ランニングとウォーキングの比較は意味がない?ダイエットで本当に大切なこと

ランニングとウォーキングの比較は意味がない?ダイエットで本当に大切なこと
2019年11月10日 鳥北 舜斗

秋です。食欲の秋、じゃなかった、スポーツの秋ですね。

 

ランニングをするのには、ちょうどよい気候となりました。とはいっても、私が住んでいるのは大阪なので、北海道ではそろそろ、冬の訪れなんでしょうけれど。

 

暑さも和らいだので、さあ、走ろうと思うのですが、ちょっと気になることがあります。以前にも紹介したと思うのですが、私のバイブルである小出義雄著「知識ゼロからのジョギング&マラソン入門」には、ダイエットのために走るのなら、ウォーキングから始めるのがいい、とあります。

 

では、ランニングとウォーキングでは、どちらのほうがダイエットに効果があるのでしょうか?

 

ランニングにはさまざまな効果がありますが、今回はできるだけ効率的にダイエットできる方法に絞って考えてみましょう。いつものように、あちこちに脱線したら、すみません。

 

 

ダイエットに欠かせないカロリーの基礎知識

さて、ダイエットですから、肝心なのはカロリーの消費量ですよね。でも、そもそもカロリーってなんですか?カロリーを消費するってどういうことですか?

 

あなた、わかりますか?

 

私たちがお世話になっている体重計のトップメーカー、タニタのホームページを参考に勉強しましょう。

 

カロリーというのはエネルギーの単位です。(理科で習いましたね)そして、1キロカロリーのエネルギーで、1リットルの水の温度を1度上げることができます。

 

人の体でいえば、人が生きていくために必要なエネルギーのことですね。体を動かさずにじっと寝ていても、呼吸したり内臓を動かしたり、体温を維持したりするためにエネルギーは消費されます。これが基礎代謝ですね。

 

ですから、私たちは基礎代謝と体を動かすためのエネルギーを食べることで得ています。そして、あまったエネルギーは脂肪として蓄えられます。逆にエネルギーが足りなくなると、脂肪をエネルギーに変えていきます。

 

つまり、脂肪を減らして体重を落すには、食べる量を減らすか、運動量を増やして食べて得られるエネルギーの量より、基礎代謝や体を動かして消費されるエネルギーの量を増やせばいいということになります。

 

では、1キロの脂肪を消費するには、何カロリーのエネルギーが必要でしょうか。

 

脂肪1グラムのカロリーは9キロカロリーだそうです。ということは、1キロの脂肪を減らすには9000キロカロリーの運動が必要です。

-- 課題の目標 --
ランニングとダイエットについての本文のうち、「私たちがお世話になっている体」から「ます。これが基礎代謝ですね。」までを、末尾の語句も含めて一字一句違えずに書き写すこと。

-- データ行 --
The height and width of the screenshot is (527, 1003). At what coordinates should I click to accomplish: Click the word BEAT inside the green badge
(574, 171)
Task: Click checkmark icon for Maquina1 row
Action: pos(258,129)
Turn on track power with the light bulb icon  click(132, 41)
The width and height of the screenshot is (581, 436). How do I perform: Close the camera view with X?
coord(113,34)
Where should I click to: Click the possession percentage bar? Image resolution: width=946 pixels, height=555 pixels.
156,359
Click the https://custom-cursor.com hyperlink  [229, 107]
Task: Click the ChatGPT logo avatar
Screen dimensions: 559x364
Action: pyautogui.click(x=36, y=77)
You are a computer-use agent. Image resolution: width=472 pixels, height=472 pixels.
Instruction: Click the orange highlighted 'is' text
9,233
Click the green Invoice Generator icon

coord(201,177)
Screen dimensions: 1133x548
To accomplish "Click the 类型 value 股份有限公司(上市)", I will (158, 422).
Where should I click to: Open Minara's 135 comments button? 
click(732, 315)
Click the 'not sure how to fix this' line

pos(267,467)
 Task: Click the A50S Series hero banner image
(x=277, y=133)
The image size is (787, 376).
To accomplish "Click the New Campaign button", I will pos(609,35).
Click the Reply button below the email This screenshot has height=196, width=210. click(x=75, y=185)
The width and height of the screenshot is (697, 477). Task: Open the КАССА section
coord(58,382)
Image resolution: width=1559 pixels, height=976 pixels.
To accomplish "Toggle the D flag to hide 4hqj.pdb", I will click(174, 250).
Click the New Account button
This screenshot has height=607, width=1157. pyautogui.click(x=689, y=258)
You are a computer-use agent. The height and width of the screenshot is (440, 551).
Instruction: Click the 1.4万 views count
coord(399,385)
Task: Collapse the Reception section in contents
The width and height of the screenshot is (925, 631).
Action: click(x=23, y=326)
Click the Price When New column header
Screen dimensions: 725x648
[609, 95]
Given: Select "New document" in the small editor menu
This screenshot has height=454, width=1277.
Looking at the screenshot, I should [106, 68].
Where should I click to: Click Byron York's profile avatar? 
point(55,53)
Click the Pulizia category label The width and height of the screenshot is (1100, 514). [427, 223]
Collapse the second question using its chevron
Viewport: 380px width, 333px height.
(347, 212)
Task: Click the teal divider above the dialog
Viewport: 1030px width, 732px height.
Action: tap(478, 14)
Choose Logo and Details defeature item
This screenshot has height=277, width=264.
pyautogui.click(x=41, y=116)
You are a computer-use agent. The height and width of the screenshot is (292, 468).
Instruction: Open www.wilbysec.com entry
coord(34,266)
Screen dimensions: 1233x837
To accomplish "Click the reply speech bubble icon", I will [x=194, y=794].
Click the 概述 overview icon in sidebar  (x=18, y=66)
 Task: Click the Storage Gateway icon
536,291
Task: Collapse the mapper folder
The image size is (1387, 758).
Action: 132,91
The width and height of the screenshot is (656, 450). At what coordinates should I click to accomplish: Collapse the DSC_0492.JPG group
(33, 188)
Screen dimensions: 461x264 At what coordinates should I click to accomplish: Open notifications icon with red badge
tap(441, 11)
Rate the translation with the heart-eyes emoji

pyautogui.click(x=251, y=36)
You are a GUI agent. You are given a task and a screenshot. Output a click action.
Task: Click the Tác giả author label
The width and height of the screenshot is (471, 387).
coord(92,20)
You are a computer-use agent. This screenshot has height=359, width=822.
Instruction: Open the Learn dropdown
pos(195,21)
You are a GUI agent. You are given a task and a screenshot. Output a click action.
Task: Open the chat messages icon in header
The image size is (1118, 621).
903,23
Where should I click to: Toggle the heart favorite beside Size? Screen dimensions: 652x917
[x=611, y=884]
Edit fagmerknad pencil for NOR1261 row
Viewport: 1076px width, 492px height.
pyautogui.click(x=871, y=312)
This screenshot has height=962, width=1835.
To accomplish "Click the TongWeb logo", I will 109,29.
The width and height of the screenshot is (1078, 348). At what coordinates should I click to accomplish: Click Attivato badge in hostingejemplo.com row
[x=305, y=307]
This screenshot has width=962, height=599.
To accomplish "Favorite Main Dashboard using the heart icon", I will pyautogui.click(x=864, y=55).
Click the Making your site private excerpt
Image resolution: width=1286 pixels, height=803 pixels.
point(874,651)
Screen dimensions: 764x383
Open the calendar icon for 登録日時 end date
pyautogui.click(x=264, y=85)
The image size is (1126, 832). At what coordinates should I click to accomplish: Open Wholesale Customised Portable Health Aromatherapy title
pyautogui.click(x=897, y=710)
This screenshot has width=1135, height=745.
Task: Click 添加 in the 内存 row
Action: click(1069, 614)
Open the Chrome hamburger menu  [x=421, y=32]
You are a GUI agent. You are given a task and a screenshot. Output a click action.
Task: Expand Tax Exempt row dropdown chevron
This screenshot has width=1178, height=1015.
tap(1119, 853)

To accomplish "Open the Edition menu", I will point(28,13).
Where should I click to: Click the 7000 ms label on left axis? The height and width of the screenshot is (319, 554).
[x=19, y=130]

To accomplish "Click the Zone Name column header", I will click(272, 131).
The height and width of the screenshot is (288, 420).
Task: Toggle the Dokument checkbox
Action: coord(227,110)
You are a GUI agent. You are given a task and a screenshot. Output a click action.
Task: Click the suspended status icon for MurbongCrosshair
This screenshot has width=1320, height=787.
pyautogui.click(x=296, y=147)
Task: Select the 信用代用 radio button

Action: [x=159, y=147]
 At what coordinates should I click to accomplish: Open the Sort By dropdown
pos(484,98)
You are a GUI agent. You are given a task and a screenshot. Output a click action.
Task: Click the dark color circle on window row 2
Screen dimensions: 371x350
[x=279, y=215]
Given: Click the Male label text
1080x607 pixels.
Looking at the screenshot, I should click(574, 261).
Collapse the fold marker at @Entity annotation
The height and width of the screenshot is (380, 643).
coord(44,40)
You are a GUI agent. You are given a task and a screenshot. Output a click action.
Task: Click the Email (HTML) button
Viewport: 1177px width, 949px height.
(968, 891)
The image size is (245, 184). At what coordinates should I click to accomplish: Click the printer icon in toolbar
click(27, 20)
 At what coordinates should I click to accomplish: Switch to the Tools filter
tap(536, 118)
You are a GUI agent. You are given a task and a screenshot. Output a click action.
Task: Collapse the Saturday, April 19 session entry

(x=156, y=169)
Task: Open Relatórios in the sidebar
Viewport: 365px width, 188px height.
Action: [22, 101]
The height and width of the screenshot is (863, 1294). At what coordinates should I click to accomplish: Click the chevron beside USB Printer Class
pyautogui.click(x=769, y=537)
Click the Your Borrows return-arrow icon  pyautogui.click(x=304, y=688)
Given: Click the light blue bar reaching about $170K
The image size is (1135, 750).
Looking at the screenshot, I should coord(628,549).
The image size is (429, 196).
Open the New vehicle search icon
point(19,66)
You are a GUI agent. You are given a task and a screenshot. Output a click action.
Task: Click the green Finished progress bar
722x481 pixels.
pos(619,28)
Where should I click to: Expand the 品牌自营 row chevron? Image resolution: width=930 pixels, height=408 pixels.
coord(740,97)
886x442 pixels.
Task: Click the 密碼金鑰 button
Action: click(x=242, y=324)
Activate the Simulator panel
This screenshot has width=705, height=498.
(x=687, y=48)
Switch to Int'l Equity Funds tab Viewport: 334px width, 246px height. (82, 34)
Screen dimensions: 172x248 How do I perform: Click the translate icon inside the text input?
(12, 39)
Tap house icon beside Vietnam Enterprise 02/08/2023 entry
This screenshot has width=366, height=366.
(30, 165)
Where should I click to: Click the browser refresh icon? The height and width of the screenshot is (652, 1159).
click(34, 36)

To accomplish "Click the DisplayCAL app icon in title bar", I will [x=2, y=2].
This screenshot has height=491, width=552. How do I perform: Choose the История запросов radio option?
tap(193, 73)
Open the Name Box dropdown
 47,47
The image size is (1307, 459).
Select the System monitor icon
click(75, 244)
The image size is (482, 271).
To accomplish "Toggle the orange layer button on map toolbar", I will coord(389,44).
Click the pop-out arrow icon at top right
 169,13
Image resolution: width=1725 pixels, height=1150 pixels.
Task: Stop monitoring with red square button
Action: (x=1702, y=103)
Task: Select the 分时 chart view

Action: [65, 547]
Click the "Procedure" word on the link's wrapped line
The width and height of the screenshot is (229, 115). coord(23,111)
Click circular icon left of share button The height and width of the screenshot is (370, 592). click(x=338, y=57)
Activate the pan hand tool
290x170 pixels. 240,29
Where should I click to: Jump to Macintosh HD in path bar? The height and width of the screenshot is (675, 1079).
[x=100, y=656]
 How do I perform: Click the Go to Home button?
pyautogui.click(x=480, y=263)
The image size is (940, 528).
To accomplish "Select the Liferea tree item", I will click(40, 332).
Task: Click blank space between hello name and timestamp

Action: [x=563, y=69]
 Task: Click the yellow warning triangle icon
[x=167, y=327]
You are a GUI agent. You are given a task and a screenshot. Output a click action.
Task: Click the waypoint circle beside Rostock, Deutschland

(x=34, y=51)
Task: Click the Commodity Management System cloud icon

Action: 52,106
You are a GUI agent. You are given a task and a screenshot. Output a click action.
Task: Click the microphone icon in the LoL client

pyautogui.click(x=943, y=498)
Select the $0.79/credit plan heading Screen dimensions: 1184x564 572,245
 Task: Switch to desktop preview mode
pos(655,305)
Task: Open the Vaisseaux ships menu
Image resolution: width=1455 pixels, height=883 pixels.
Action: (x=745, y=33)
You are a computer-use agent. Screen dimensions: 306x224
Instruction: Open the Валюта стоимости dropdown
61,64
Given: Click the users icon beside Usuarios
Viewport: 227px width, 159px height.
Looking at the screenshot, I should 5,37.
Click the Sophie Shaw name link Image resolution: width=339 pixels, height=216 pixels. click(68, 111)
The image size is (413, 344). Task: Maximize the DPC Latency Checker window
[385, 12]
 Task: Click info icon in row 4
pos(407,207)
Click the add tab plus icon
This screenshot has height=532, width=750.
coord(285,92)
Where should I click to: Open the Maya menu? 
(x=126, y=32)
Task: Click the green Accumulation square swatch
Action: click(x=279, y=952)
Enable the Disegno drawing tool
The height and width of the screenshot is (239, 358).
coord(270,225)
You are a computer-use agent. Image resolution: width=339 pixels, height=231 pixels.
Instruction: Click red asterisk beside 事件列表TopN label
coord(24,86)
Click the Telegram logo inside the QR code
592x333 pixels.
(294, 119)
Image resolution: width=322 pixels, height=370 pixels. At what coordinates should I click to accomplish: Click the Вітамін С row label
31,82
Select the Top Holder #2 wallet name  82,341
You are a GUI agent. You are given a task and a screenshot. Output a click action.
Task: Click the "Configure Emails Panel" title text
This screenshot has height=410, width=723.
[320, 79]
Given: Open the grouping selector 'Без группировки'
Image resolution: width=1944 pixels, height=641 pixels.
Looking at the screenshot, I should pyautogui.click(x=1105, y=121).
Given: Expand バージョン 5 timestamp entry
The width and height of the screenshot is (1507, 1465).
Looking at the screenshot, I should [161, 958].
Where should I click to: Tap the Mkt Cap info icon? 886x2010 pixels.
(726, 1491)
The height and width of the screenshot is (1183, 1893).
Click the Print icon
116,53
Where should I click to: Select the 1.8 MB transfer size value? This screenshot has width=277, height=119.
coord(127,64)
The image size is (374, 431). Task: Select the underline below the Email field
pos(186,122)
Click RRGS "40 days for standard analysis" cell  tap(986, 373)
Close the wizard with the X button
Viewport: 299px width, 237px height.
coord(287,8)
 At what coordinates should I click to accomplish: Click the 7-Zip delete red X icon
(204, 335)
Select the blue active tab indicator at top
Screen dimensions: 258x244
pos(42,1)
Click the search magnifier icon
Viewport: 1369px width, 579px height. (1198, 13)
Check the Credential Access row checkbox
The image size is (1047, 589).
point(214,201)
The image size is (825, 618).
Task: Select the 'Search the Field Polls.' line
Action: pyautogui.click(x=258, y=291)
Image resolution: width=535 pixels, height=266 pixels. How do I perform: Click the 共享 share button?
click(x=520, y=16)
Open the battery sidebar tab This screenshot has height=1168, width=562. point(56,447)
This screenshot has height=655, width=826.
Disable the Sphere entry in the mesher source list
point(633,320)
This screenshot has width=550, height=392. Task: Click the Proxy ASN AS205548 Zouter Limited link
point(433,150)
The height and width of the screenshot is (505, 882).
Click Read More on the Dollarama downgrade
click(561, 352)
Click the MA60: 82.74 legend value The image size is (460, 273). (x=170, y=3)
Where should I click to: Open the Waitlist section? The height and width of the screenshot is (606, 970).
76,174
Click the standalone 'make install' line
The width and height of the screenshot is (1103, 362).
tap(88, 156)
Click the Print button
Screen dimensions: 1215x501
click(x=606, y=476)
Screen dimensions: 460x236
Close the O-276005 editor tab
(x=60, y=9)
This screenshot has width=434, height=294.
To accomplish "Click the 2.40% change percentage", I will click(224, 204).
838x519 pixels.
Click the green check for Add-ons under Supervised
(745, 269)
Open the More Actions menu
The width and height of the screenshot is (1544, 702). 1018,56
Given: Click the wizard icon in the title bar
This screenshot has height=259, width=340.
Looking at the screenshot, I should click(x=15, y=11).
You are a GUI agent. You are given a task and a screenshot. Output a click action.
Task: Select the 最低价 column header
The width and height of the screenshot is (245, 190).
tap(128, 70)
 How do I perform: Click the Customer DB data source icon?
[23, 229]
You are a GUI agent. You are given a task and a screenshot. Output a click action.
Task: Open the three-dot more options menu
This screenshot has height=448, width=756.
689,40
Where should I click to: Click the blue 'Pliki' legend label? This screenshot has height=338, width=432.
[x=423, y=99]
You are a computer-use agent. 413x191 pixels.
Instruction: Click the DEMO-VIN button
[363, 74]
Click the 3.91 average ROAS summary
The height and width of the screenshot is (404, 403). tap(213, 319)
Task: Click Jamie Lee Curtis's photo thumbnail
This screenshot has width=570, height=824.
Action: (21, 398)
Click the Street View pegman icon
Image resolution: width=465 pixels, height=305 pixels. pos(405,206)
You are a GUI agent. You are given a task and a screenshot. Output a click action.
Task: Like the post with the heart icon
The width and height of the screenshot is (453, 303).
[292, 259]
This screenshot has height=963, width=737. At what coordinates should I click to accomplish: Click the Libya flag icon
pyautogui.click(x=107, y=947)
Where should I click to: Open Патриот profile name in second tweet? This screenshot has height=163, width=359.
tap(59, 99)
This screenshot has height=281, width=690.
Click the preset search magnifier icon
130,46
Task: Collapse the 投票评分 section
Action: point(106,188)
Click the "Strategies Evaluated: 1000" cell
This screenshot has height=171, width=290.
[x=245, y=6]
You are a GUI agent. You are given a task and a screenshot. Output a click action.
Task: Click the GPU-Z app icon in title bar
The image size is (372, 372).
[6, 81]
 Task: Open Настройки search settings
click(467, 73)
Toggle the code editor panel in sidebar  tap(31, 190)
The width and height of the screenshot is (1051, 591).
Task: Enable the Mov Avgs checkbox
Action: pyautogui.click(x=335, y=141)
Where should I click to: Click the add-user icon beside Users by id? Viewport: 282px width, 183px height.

-- 解答 --
私たちがお世話になっている体重計のトップメーカー、タニタのホームページを参考に勉強しましょう。

 

カロリーというのはエネルギーの単位です。(理科で習いましたね)そして、1キロカロリーのエネルギーで、1リットルの水の温度を1度上げることができます。

 

人の体でいえば、人が生きていくために必要なエネルギーのことですね。体を動かさずにじっと寝ていても、呼吸したり内臓を動かしたり、体温を維持したりするためにエネルギーは消費されます。これが基礎代謝ですね。